Когтевранка подалась вперед, наклоняясь над Ремусом томительно медленно. И он снова почувствовал тот самый запах — запах прошлой ночи, запах полнолуния, запах желания. Все получилось очень быстро, неправильно.
Не так, совсем не так, как должны было бы. Но оттого не менее сладко.
Ремус очнулся где-то между первой и второй волной, захлестывающего его сумасшествия. Он будто бы вынырнул на мгновение, отчаянно пытаясь глотнуть спасительного воздуха, чтобы снова быть утянутым на дно. Одна его рука запуталась в волосах Эмили, и те черным пологом свесились по обеим сторонам от его лица, закрывая собой и свет, и весь мир в придачу.
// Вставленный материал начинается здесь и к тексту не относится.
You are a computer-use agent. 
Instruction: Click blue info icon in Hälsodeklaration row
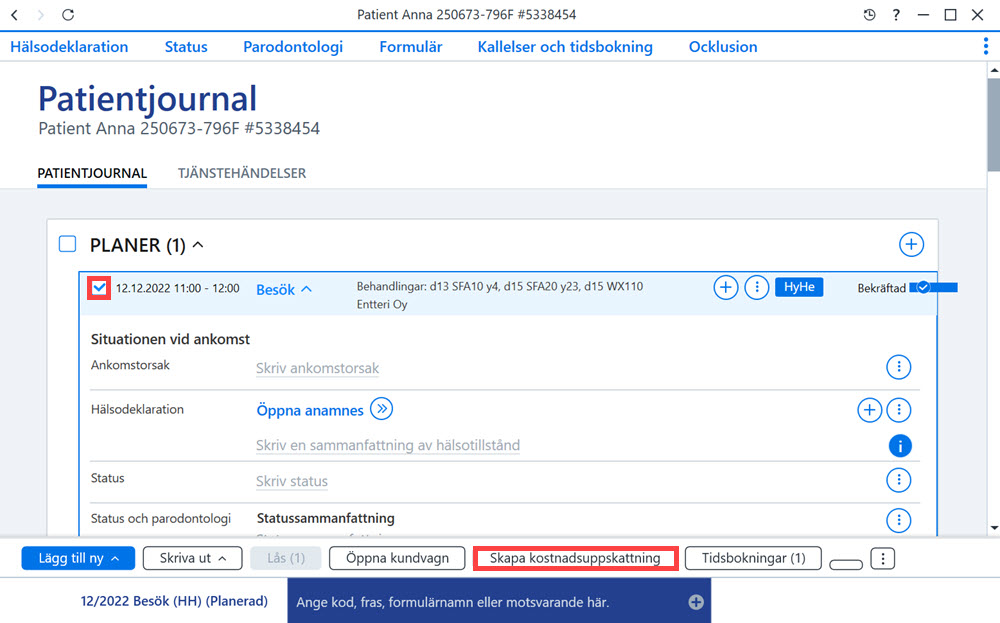click(900, 446)
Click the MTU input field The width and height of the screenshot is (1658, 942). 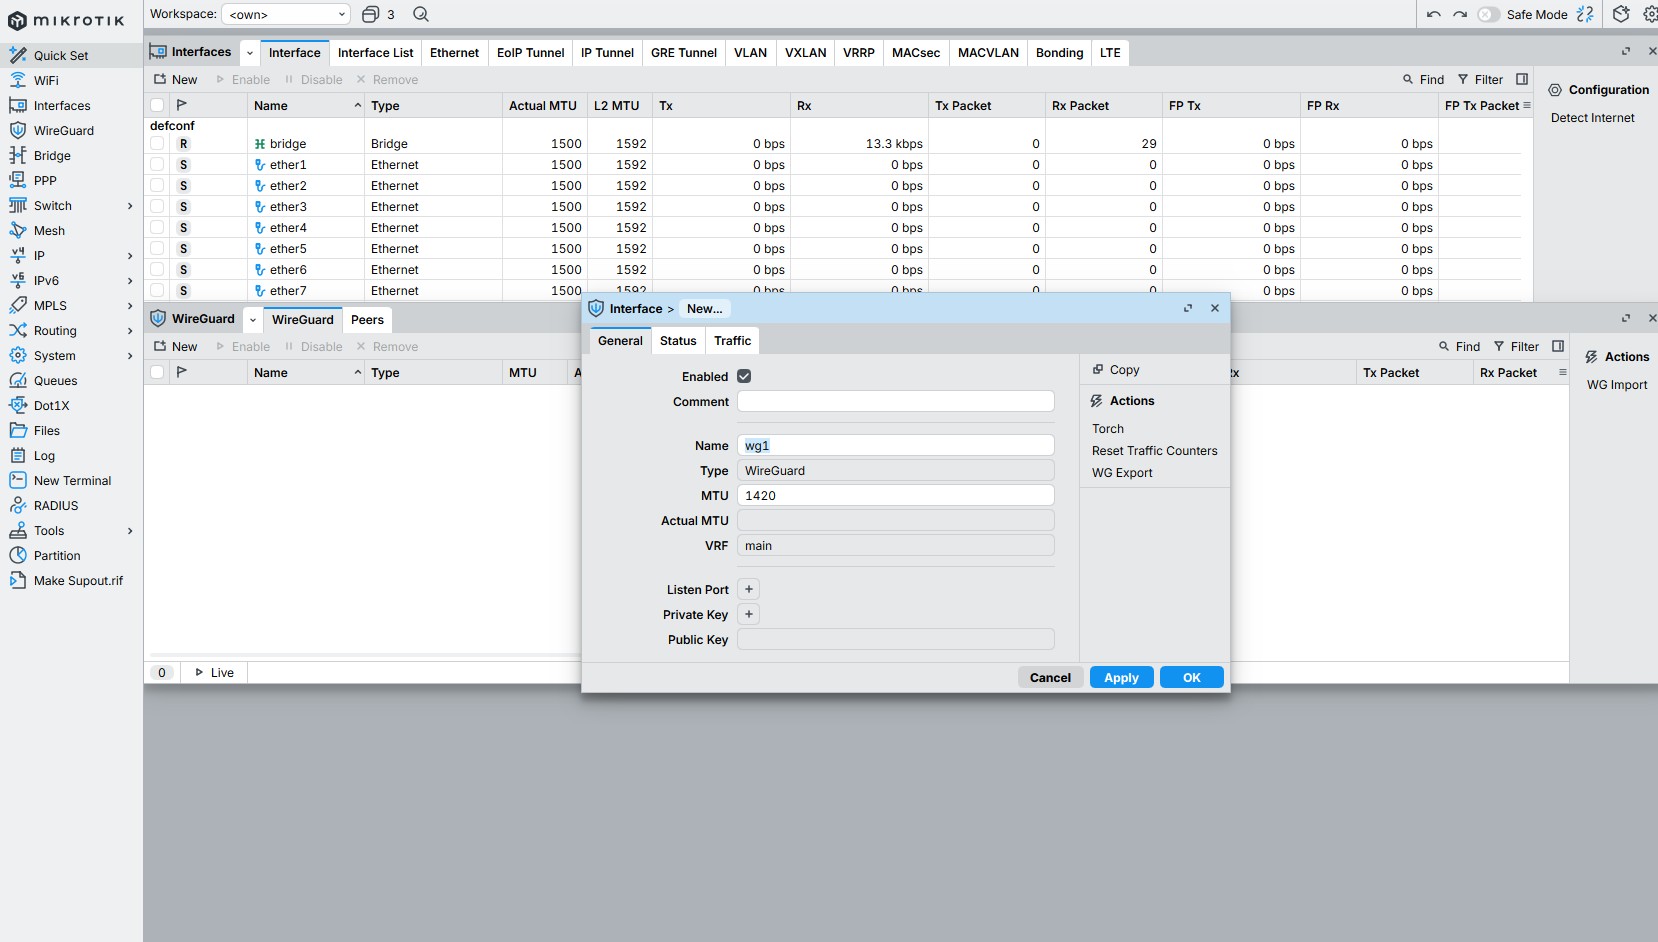(x=895, y=496)
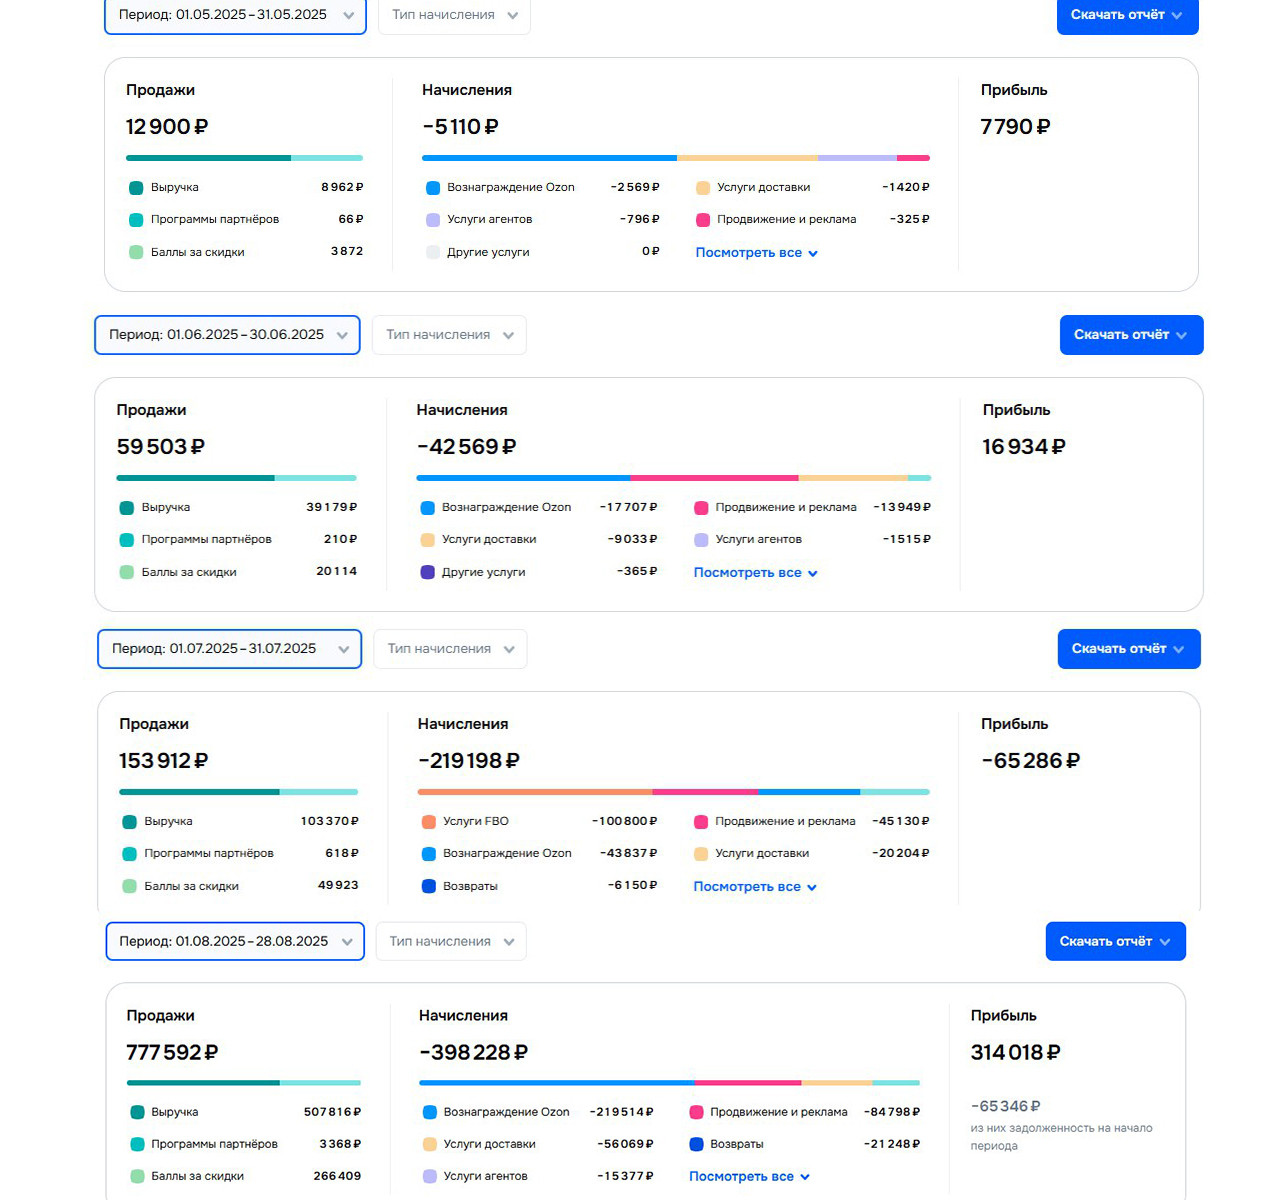1280x1200 pixels.
Task: Click 'Посмотреть все' in June accruals
Action: click(755, 573)
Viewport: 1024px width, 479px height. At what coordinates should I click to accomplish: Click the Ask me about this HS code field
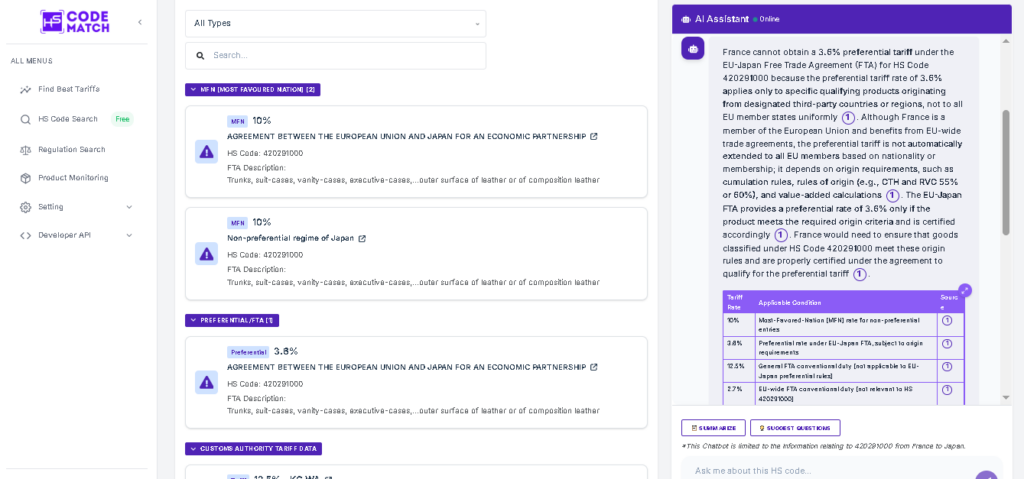[x=825, y=471]
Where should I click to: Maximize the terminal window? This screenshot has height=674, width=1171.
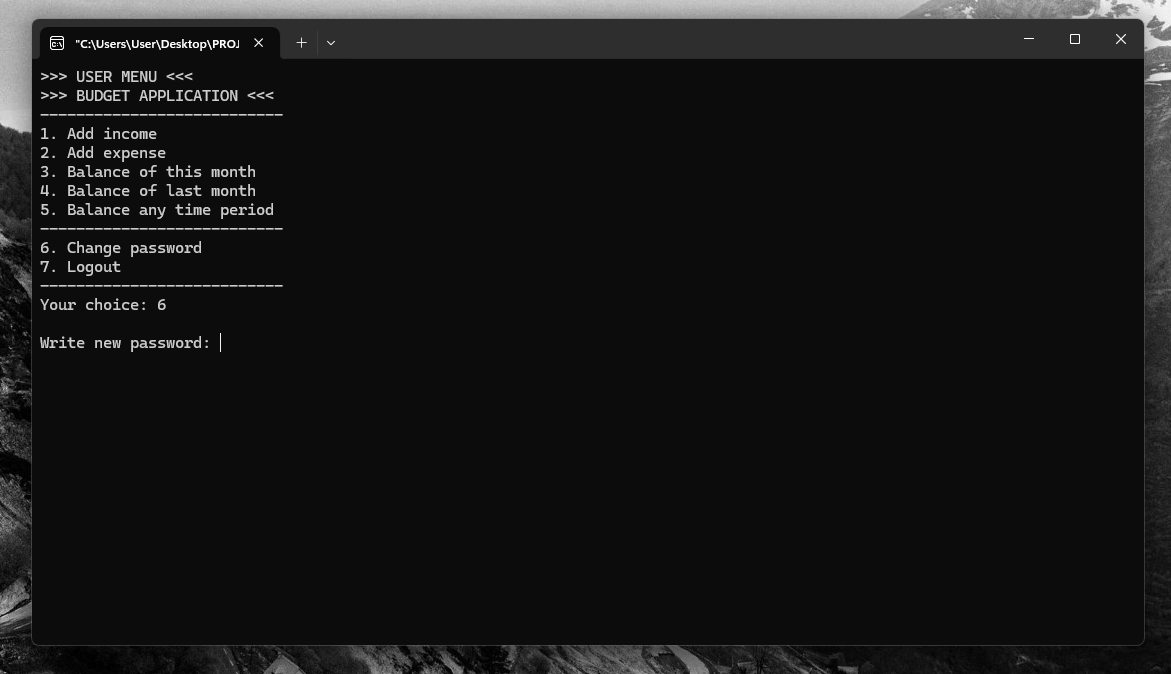click(1075, 39)
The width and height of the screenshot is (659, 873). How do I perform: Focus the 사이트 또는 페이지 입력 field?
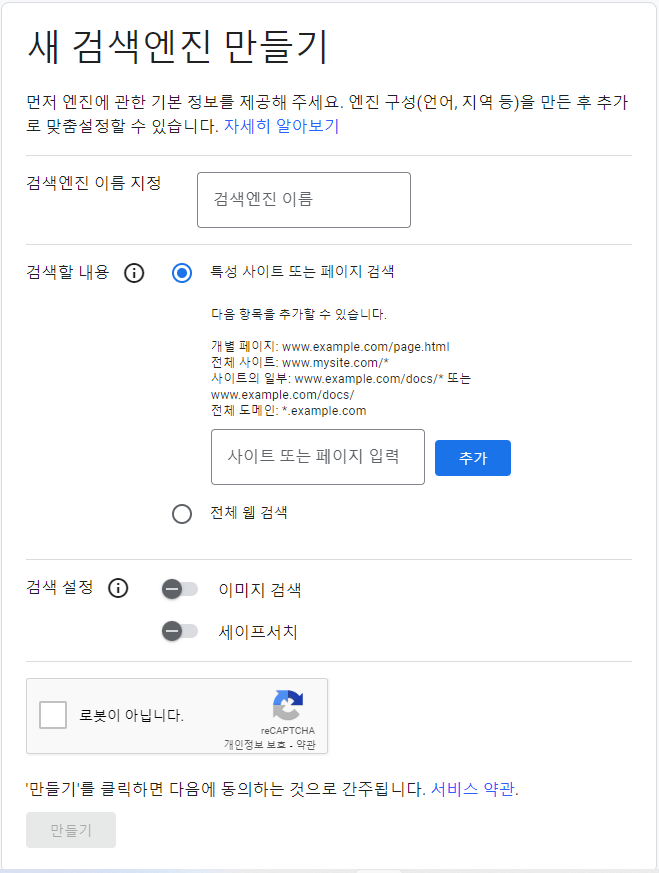[x=318, y=457]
Второй рукой он больно сжимал ее за шею, и чувствовал, как дико и испуганно бьется жилка под кожей девушки.
Ее губы не были горькими, сладкими, кислыми, солеными… они просто были.
Здесь. Сейчас. Рядом.
Обжигающее дыхание, ледяные пальцы на его груди, ее бедра крепко обхватившие его за пояс. Эмили сидела сверху и жадно целовала его, кусая губы Ремуса почти до крови. Это вызывало в нем множество эмоций, но сильнее всего была… снисходительная насмешка.